MATERIAL SUPPLIED —
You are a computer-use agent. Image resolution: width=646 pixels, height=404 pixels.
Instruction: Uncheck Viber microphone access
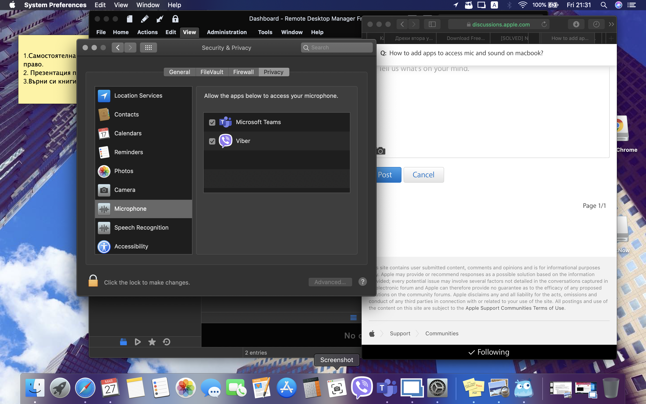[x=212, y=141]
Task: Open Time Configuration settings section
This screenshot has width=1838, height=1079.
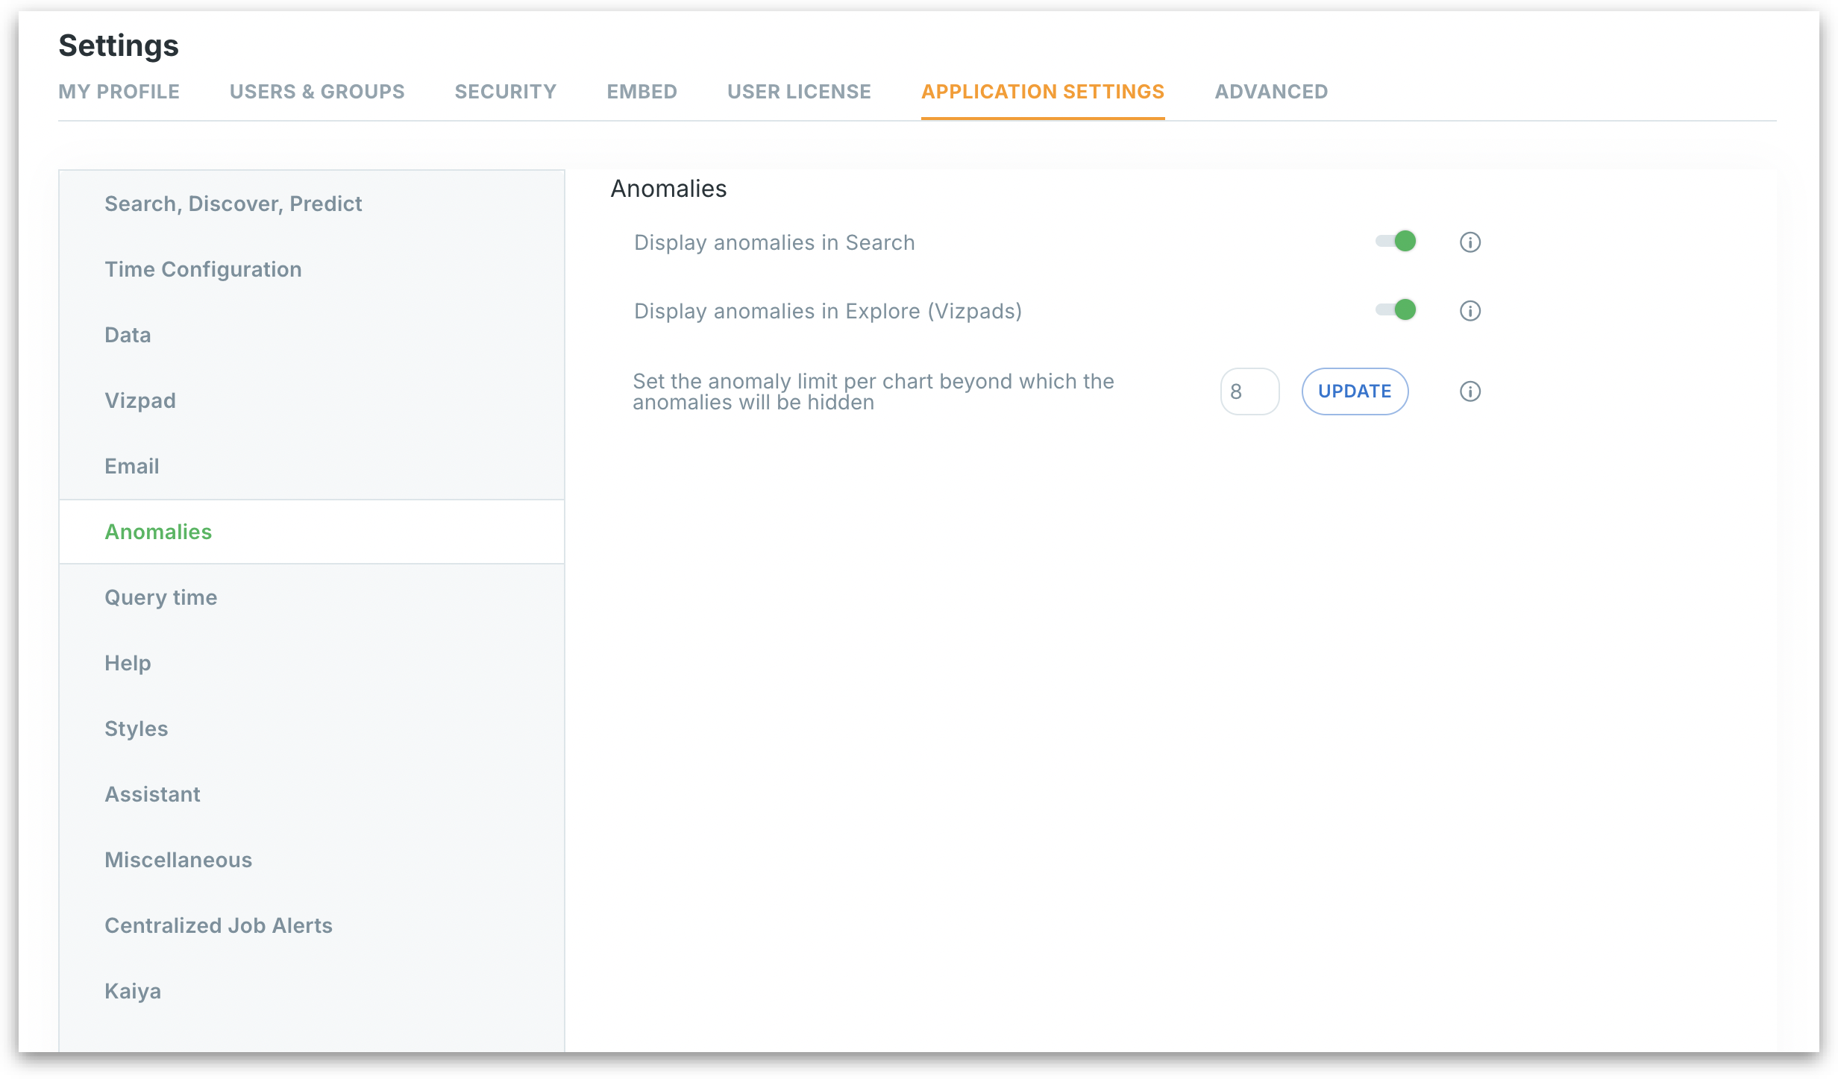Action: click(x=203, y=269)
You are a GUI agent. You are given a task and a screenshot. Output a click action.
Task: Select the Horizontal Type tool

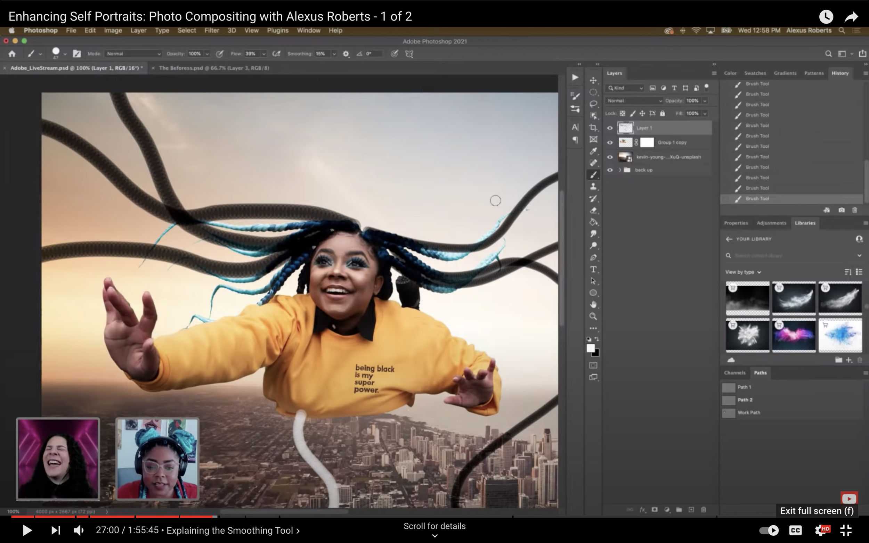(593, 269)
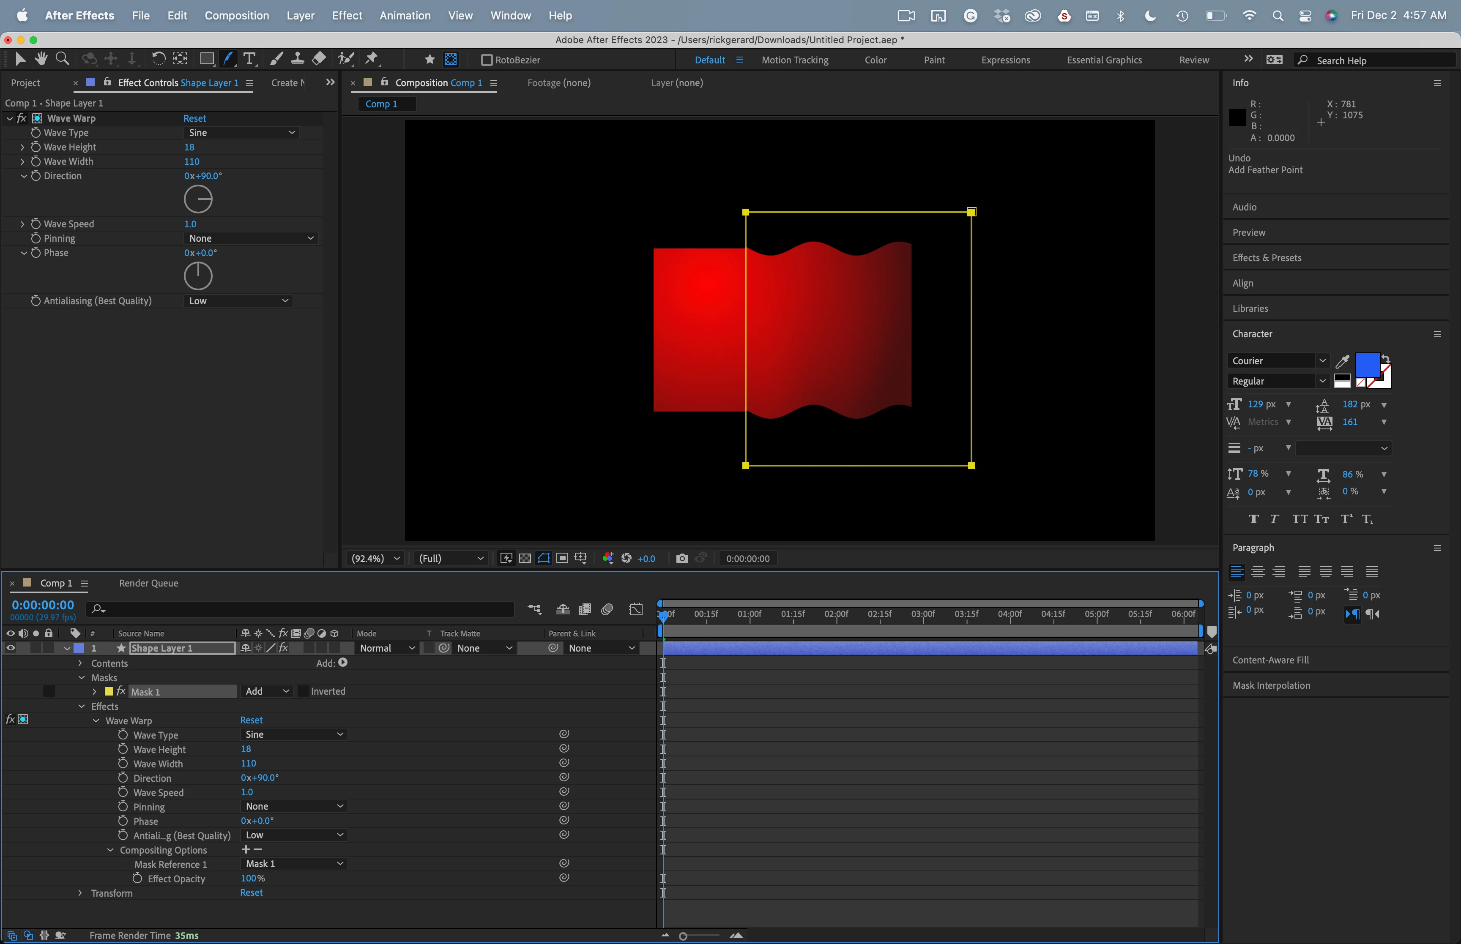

AIM OF THE EXERCISE — Starting with the line that contains "This screenshot has width=1838, height=1079." and ending with the last line of the material, every line must be written out exactly; no other lines and no pictures are wanted.

COMPLETED EXERCISE —
This screenshot has width=1838, height=1079.
Action: click(x=203, y=269)
You are a GUI agent. You are given a task and a screenshot. Output a click action.
Task: Select the Horizontal Type tool

(593, 269)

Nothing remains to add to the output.